** RECORD SET follows **

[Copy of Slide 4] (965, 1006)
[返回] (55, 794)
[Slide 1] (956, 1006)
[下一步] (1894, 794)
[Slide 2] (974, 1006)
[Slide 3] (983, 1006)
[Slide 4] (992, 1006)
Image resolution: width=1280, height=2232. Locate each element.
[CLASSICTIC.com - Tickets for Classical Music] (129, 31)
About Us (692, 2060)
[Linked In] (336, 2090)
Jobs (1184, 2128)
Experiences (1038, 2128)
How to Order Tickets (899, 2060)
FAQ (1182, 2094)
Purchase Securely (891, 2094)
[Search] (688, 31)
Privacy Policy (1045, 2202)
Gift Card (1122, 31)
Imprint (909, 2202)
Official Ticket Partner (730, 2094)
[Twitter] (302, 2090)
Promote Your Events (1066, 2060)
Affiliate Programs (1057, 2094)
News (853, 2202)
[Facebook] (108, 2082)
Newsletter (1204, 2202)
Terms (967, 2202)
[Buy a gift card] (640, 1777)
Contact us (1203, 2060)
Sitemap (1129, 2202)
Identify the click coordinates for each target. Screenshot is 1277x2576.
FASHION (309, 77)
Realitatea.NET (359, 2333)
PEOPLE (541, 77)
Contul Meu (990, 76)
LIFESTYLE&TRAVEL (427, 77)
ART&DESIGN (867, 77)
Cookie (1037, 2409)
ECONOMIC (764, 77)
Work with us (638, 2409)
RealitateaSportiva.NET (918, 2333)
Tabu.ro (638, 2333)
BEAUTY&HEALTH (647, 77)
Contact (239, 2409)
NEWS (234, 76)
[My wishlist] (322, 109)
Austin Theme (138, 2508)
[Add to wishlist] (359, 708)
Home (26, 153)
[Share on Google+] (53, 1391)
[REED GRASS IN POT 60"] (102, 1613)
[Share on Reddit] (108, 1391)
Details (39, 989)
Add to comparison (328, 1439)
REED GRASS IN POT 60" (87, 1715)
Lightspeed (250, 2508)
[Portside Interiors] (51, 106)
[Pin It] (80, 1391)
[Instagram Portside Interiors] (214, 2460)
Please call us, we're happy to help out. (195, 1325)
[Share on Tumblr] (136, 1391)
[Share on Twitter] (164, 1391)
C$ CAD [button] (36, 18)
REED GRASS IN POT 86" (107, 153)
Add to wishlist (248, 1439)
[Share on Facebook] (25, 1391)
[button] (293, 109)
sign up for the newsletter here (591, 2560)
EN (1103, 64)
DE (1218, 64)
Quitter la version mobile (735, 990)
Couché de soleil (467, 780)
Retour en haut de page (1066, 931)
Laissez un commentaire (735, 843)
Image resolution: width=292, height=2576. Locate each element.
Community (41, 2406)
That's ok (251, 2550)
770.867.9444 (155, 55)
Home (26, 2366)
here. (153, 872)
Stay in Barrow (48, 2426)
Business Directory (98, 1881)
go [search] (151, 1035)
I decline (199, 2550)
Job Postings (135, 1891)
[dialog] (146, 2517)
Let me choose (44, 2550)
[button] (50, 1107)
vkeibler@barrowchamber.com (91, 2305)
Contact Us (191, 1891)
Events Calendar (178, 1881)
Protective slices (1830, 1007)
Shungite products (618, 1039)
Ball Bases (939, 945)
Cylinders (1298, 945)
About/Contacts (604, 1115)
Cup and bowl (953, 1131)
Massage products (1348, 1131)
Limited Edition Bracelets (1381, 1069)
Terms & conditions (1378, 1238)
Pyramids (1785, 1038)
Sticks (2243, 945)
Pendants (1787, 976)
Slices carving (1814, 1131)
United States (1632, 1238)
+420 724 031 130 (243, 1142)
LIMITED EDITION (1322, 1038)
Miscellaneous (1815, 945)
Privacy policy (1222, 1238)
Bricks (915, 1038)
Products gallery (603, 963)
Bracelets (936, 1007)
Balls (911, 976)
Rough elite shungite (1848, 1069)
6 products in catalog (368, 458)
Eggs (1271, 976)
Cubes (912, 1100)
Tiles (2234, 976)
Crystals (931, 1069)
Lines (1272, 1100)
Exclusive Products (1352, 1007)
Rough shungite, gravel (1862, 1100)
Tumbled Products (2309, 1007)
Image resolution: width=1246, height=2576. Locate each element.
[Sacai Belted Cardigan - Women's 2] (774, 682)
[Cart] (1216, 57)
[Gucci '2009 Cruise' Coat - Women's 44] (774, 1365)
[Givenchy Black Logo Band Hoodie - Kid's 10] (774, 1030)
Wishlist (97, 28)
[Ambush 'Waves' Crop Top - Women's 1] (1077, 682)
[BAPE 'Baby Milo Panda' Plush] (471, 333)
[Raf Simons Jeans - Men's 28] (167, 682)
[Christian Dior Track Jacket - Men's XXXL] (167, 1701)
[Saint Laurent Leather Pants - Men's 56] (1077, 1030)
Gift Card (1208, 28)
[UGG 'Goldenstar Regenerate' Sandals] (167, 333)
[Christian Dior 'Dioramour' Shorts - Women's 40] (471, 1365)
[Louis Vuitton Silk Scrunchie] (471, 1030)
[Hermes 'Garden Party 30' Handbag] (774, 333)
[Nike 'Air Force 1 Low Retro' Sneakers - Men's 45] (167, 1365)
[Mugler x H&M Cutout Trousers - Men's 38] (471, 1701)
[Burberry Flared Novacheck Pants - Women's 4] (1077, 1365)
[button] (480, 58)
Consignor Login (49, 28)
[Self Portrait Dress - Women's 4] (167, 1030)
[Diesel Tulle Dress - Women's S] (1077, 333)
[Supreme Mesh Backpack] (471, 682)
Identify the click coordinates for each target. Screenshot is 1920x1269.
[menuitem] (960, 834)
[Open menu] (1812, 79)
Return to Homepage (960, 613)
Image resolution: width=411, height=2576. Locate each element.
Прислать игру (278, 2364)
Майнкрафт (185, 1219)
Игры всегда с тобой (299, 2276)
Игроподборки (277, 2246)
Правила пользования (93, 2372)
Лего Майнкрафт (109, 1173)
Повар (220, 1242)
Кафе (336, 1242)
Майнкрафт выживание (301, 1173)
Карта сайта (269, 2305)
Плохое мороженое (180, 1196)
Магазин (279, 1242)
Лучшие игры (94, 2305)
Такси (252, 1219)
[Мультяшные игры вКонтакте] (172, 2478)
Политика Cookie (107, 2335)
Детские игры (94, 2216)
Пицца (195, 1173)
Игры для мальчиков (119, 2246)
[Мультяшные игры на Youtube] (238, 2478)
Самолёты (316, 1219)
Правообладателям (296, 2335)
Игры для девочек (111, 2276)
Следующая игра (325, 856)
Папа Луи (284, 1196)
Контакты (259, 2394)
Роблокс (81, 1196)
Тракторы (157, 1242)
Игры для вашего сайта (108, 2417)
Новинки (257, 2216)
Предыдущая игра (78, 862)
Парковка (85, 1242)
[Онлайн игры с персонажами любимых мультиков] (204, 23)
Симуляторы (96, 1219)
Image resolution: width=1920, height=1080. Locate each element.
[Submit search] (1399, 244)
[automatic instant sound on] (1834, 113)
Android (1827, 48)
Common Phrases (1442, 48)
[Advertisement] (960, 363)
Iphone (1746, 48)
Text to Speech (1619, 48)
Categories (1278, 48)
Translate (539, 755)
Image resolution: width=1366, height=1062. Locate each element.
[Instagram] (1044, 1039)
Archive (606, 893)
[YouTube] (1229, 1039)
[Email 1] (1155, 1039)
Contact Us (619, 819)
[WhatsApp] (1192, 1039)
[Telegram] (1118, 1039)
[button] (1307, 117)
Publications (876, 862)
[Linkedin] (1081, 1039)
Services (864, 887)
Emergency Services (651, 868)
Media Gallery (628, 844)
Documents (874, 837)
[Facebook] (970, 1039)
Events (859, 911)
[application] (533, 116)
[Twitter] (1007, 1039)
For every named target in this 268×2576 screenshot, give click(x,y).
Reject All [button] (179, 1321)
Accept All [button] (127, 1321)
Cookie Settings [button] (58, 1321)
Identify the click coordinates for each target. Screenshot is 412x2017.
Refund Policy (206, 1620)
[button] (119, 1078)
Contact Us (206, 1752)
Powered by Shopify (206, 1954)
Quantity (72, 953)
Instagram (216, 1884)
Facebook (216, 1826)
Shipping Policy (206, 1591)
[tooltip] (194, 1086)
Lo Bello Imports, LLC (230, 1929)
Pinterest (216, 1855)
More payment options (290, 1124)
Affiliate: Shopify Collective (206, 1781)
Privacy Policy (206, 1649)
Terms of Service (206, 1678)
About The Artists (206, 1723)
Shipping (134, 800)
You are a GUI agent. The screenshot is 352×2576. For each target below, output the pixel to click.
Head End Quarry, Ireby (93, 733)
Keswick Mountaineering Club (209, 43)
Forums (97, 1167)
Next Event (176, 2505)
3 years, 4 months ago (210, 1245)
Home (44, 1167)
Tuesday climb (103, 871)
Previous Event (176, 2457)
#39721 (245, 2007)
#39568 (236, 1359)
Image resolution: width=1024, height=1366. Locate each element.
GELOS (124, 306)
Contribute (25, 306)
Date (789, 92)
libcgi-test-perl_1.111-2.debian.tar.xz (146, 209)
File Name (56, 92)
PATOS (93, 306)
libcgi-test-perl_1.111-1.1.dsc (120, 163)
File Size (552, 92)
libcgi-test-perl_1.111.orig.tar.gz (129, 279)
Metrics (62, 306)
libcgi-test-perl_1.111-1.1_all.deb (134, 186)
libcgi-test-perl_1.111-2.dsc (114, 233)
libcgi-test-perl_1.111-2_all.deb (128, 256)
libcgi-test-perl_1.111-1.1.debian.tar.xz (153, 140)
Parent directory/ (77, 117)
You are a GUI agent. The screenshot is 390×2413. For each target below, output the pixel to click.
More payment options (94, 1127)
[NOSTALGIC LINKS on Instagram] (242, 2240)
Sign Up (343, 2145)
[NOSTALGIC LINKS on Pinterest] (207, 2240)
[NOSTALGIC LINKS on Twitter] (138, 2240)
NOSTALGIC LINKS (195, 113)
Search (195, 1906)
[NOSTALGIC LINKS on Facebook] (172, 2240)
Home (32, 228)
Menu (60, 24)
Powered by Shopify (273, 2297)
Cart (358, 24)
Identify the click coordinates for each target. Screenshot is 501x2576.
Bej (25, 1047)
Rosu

** End of RECORD SET **

- [AIM OF THE TASK] Nothing should appear in the answer except the lines above from the line with "Products gallery (603, 963)" through the line with "Игроподборки (277, 2246)", both included, written out exactly.

- [ANSWER FOR THIS EXERCISE]
Products gallery (603, 963)
Bracelets (936, 1007)
Balls (911, 976)
Rough elite shungite (1848, 1069)
6 products in catalog (368, 458)
Eggs (1271, 976)
Cubes (912, 1100)
Tiles (2234, 976)
Crystals (931, 1069)
Lines (1272, 1100)
Exclusive Products (1352, 1007)
Rough shungite, gravel (1862, 1100)
Tumbled Products (2309, 1007)
Image resolution: width=1246, height=2576. Locate each element.
[Sacai Belted Cardigan - Women's 2] (774, 682)
[Cart] (1216, 57)
[Gucci '2009 Cruise' Coat - Women's 44] (774, 1365)
[Givenchy Black Logo Band Hoodie - Kid's 10] (774, 1030)
Wishlist (97, 28)
[Ambush 'Waves' Crop Top - Women's 1] (1077, 682)
[BAPE 'Baby Milo Panda' Plush] (471, 333)
[Raf Simons Jeans - Men's 28] (167, 682)
[Christian Dior Track Jacket - Men's XXXL] (167, 1701)
[Saint Laurent Leather Pants - Men's 56] (1077, 1030)
Gift Card (1208, 28)
[UGG 'Goldenstar Regenerate' Sandals] (167, 333)
[Christian Dior 'Dioramour' Shorts - Women's 40] (471, 1365)
[Louis Vuitton Silk Scrunchie] (471, 1030)
[Hermes 'Garden Party 30' Handbag] (774, 333)
[Nike 'Air Force 1 Low Retro' Sneakers - Men's 45] (167, 1365)
[Mugler x H&M Cutout Trousers - Men's 38] (471, 1701)
[Burberry Flared Novacheck Pants - Women's 4] (1077, 1365)
[button] (480, 58)
Consignor Login (49, 28)
[Self Portrait Dress - Women's 4] (167, 1030)
[Diesel Tulle Dress - Women's S] (1077, 333)
[Supreme Mesh Backpack] (471, 682)
Identify the click coordinates for each target. Screenshot is 1920x1269.
[menuitem] (960, 834)
[Open menu] (1812, 79)
Return to Homepage (960, 613)
Image resolution: width=411, height=2576. Locate each element.
Прислать игру (278, 2364)
Майнкрафт (185, 1219)
Игры всегда с тобой (299, 2276)
Игроподборки (277, 2246)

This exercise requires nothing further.